Copy nothing but the lines from the line with "Where should I" to the end of the records, retyped exactly. Pictures stay out.
═══ Records for the task ═══
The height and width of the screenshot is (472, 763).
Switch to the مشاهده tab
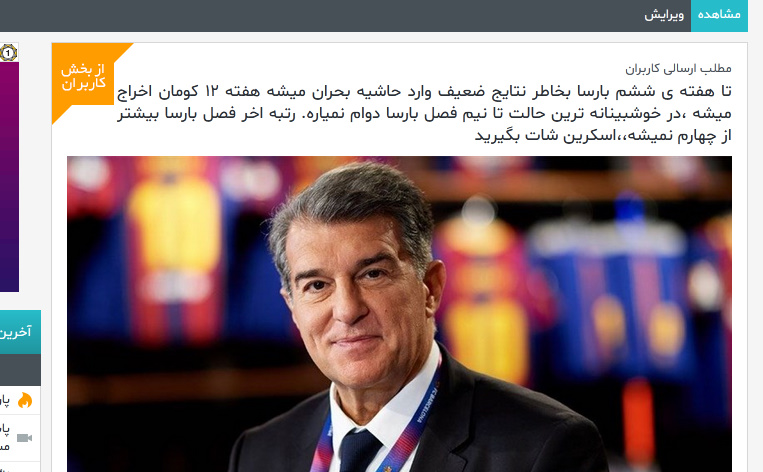click(719, 15)
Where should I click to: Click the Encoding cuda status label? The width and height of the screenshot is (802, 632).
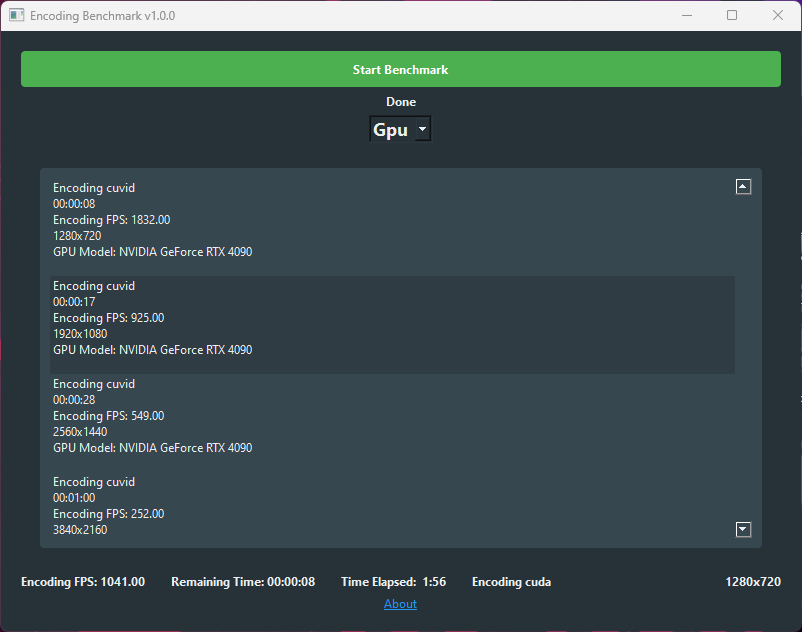[511, 582]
═══
Solution:
Where should I click to: Click the Encoding cuda status label? The width and height of the screenshot is (802, 632).
[511, 582]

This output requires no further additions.